Mohamed Bellelah
«J’étais un appelé. J’avais vingt ans en 1960. On était un peu comme des « malgré nous » (1)
« Quand j’ai fais mes classes, on nous a juste parlé d’aller maintenir l’ordre là-bas; à ce moment-là, c’était « l’Algérie française », pas plus que ça… sur place, la réalité, c’était pas la même chose. »
« Ça ne sert à rien tout ça, c’est fini … il faut voir devant et je vois que c’est mal barré, je ne suis pas optimiste » (2)
« Il y avait « un quarteron de généraux » … c’est De Gaulle qui parlait comme ça- ces quatre généraux-là voulaient prendre le pouvoir en Algérie, organiser un putsch … certains gradés, des salauds, oui vraiment… Des années plus tard, bien après l’indépendance de l’Algérie, j’ai su que l’un d’entre eux était venu habiter à Épinal.» (3)
« Je ne comprends pas pourquoi le capitaine Alban-Thomas est resté (dans l’armée française), puisqu’il était déjà au Viet Nam et qu’il savait bien ce qui s’y passait… et ça a été pareil pour l’Algérie. Je voulais lui écrire quand je l’ai vu à la télévision: il était mon capitaine. Il parle de la torture dans son livre (4), il dit bien qu’il n’était pas d’accord, pourtant il a fait carrière dans l’armée. Pourquoi?”
« Fallait pas la faire, c’est tout, c’était une connerie de vouloir garder l’Algérie française… mais c’est très complexe. Il faut savoir faire la part des choses » (5)
« J’étais d’abord un homme de troupe tout simplement, puis chauffeur de citerne. J’étais à Mascara : c’est dans les terres, dans l’arrière pays d’Oran au Nord-Ouest de l’Algérie. J’allais distribuer l’eau dans les mechtas. C’étaient des baraques en terre réparties en hameau, les gens vivaient dans une grande pauvreté. J’étais beaucoup au contact de la population, et puis j’ai pris du galon… Je suis revenu à Sarrebourg pour valider mon grade de sous-off, pourtant je l’avais déjà obtenu en faisant mes classes. Au bout d’un an, pas de quille ! Il a fallut rempiler, service obligatoire prolongé. Je suis resté en Algérie de 1960 à 1962, jusqu’à l’indépendance. J’étais devenu vaguemestre, entre les villes de Mascara et de Dublineau : j’apportais le courrier, parfois des mandats de la métropole… ensuite, j’ai été chef de garage, mécanicien à Dublineau »
=======
• [Consigne]
Relevez tous les noms de pays, de régions et de villes cités dans le témoignage ci-dessus, chacun une seule fois.

• [Données fournies]
=======
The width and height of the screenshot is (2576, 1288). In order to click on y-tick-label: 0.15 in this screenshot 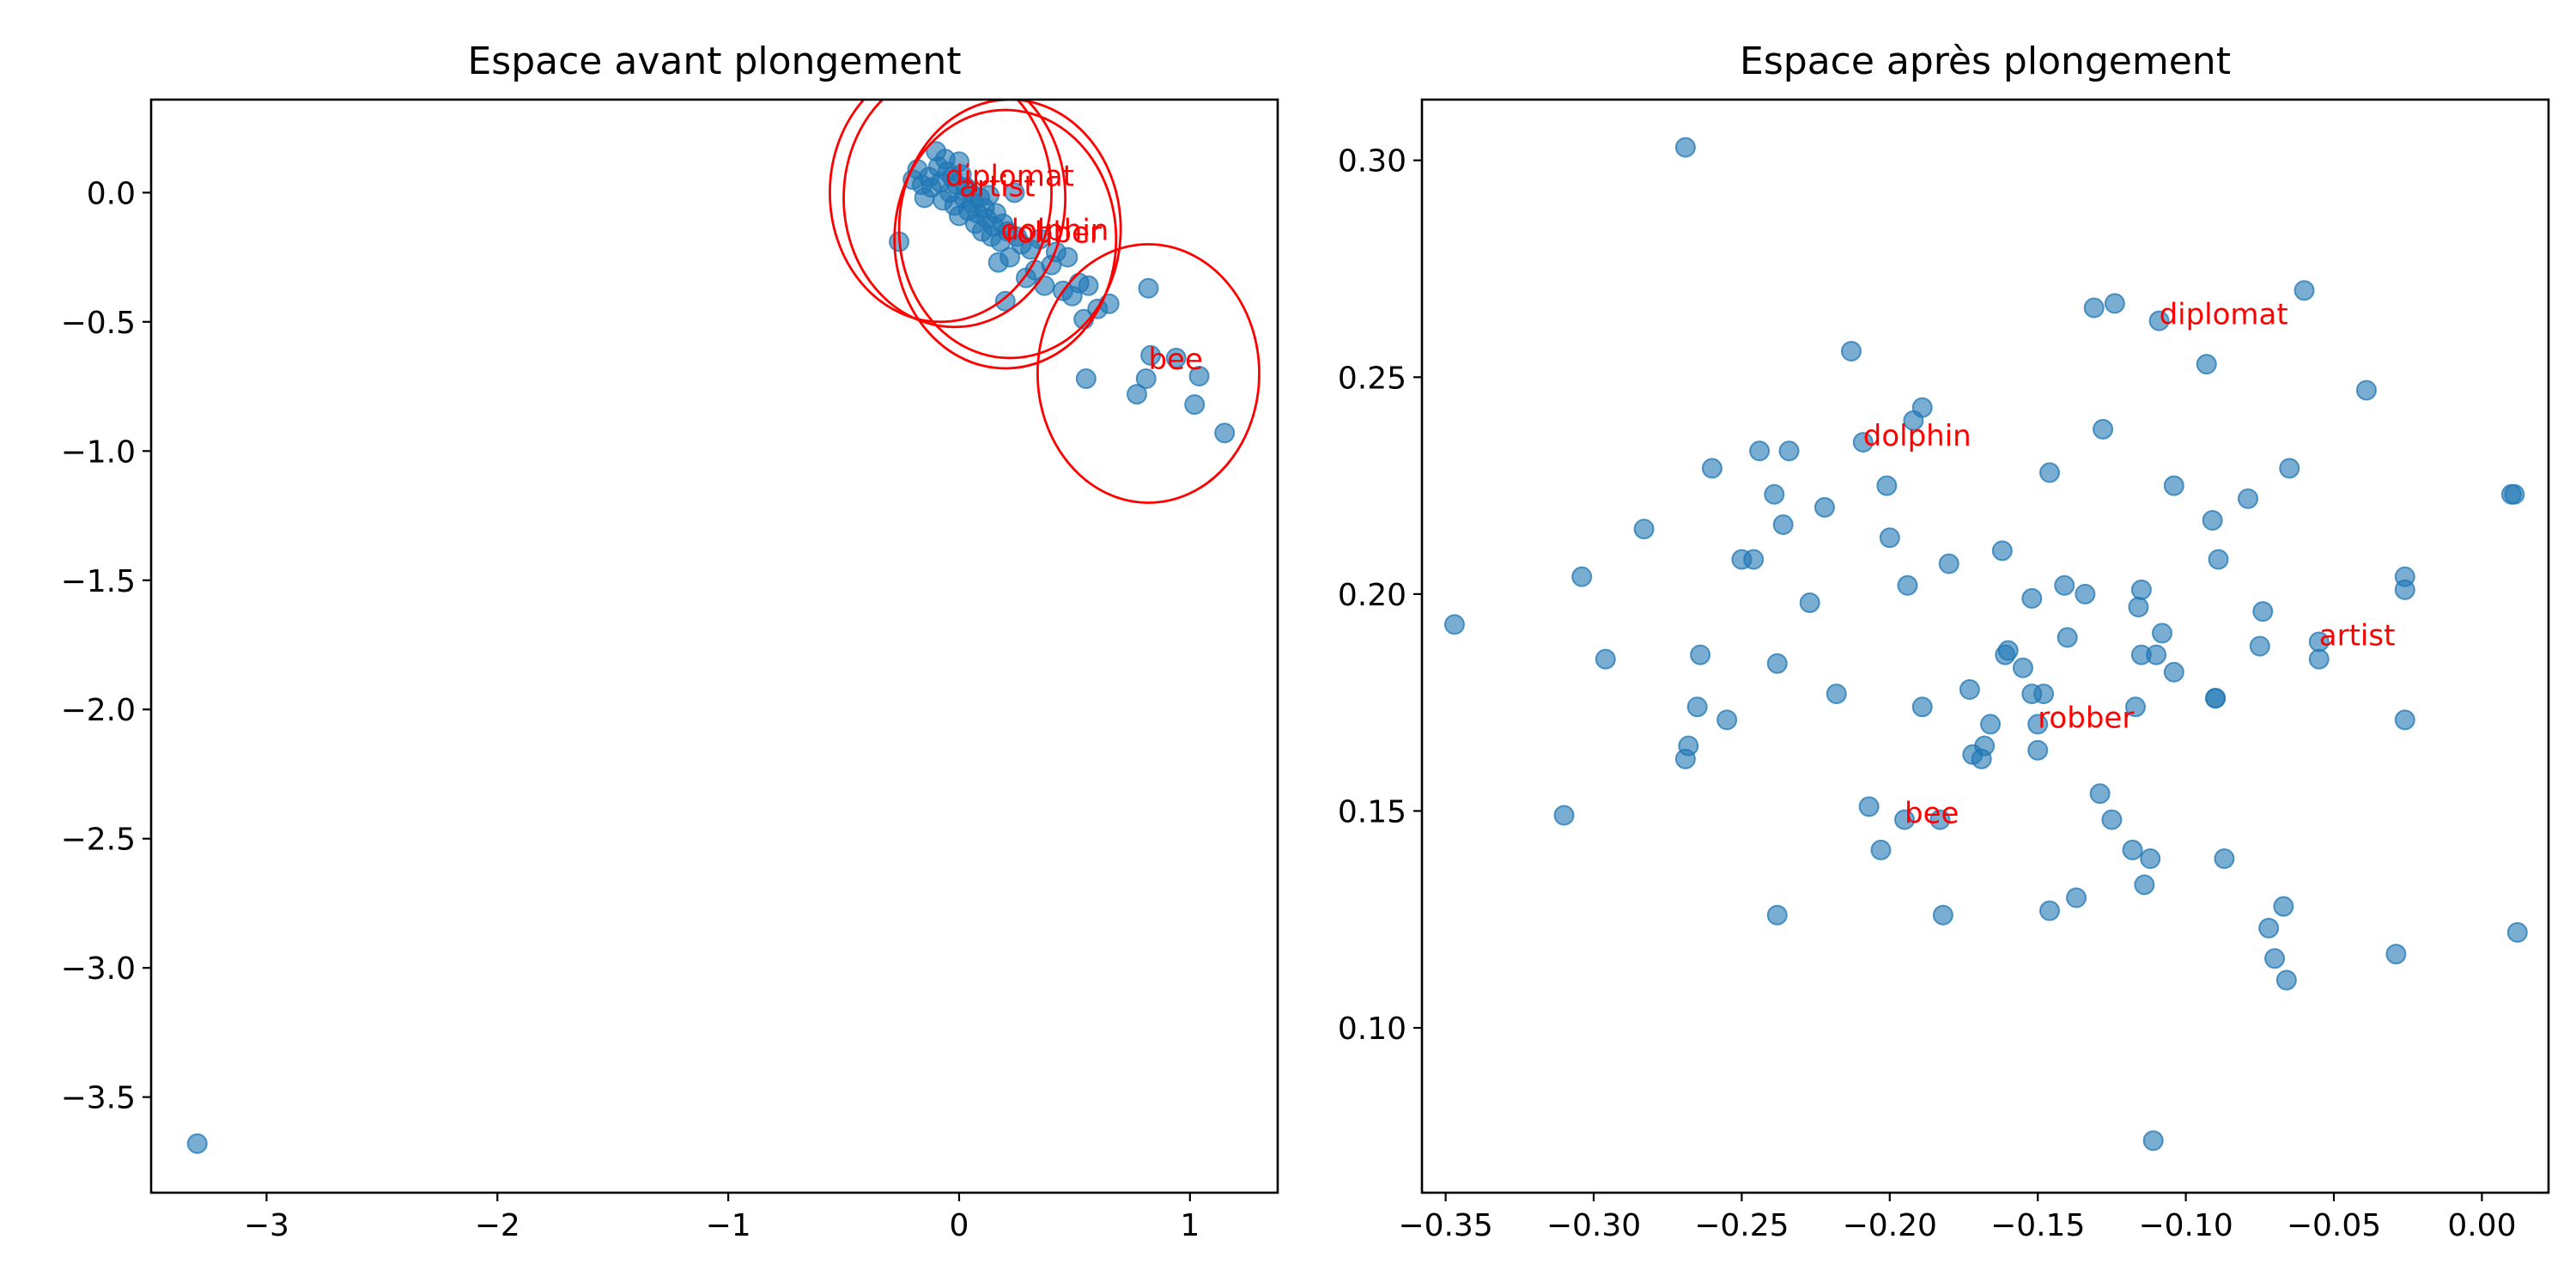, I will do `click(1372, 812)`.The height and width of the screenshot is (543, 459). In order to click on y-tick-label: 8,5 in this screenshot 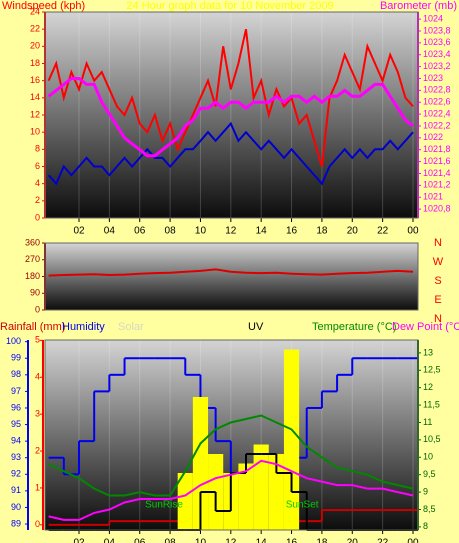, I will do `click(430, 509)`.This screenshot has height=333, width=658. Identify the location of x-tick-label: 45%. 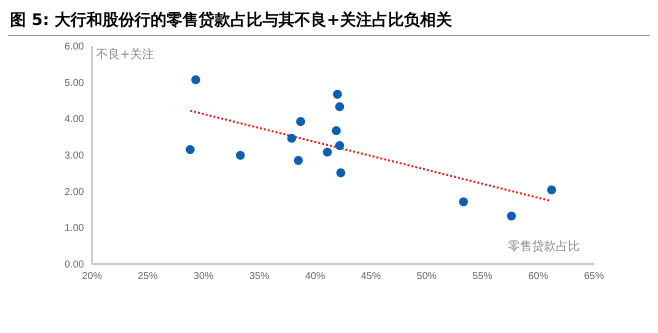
=======
• [Résultat]
- Algérie
- Épinal
- Viet Nam
- Mascara
- Oran
- Sarrebourg
- Dublineau